For your task, I suggest you take a look at this article and this paper.

Hope it helps.

FL33TW00D · January 25, 2021, 9:28am

Hi @marcoabrate,
Are you using sentence BERT with one of their models designed for sentences or something like Bio/SciBERT with mean pooling?

Any info would be great.

Thanks,
Chris

lewtun · January 25, 2021, 9:30am

Hi @cezary, in addition to the suggestions from @marcoabrate a crude approach would be to take the average of the sentence-level embeddings from sentence BERT. This would give you a document-level representation which although crude should serve as a strong baseline for your task

marcoabrate · January 25, 2021, 9:38am

Hello @FL33TW00D, I am using paraphrase-distilroberta-base-v1 to find important paragraphs in a book, starting from a summary.

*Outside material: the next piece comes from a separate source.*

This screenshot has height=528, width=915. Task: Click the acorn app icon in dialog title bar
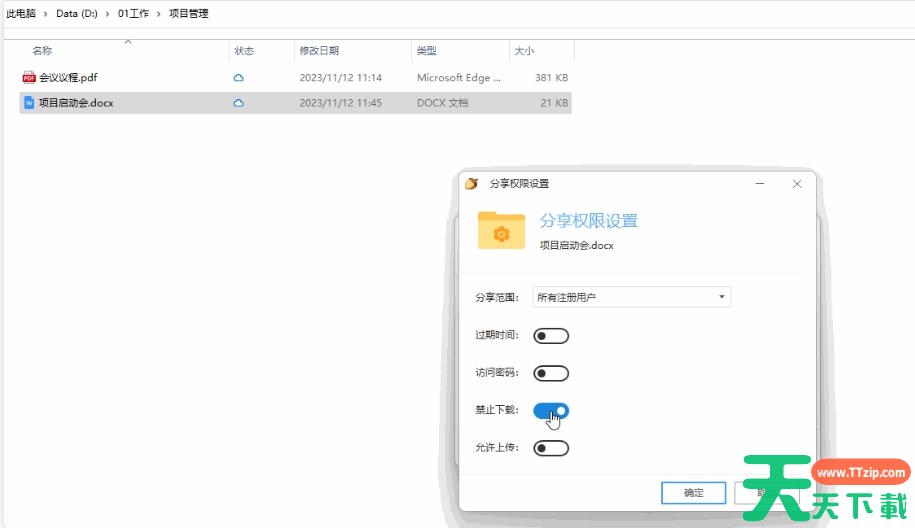click(472, 184)
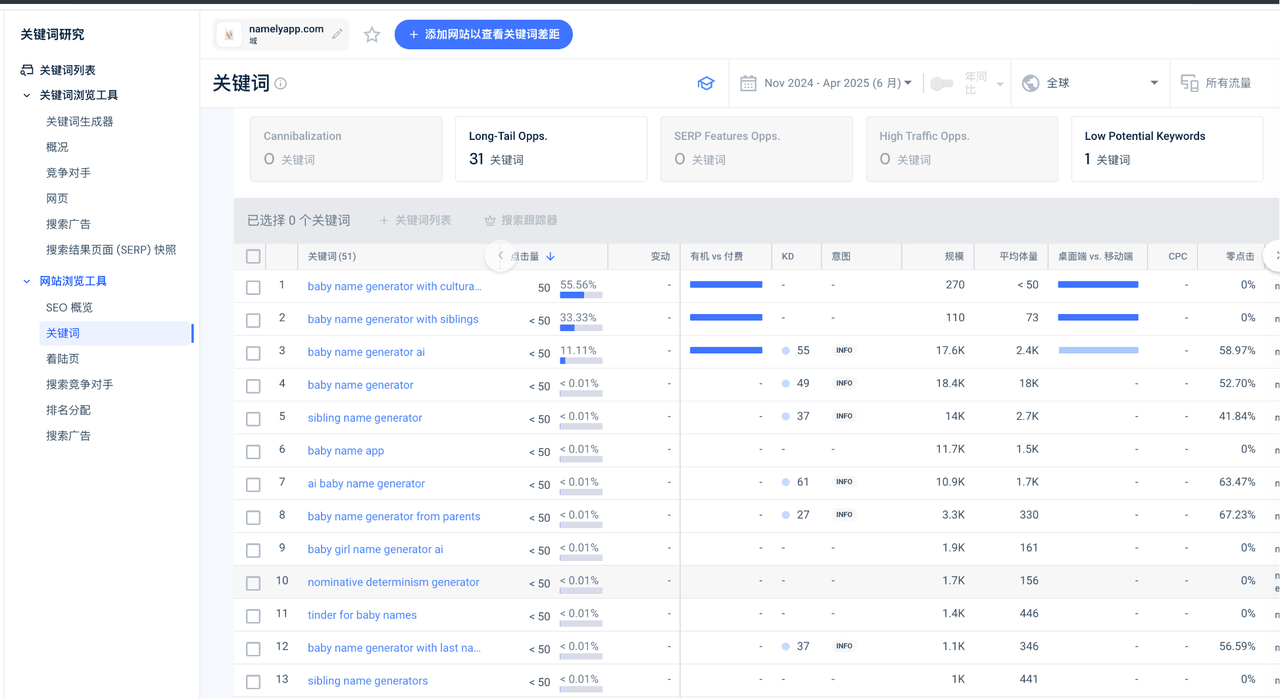Click the 所有流量 device traffic icon

tap(1189, 83)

My books are not very technical though, that’s why I did not explore any topic-related model.

I compare this sentence-transformers method with word2vec, doc2vec and a personalized method that uses rouge. Sentence-transformers is the most accurate from my experiments.

I believe using bio/sciBERT with mean pooling would bring similar results. However, the model I am using is already fine-tuned for sentence comparison.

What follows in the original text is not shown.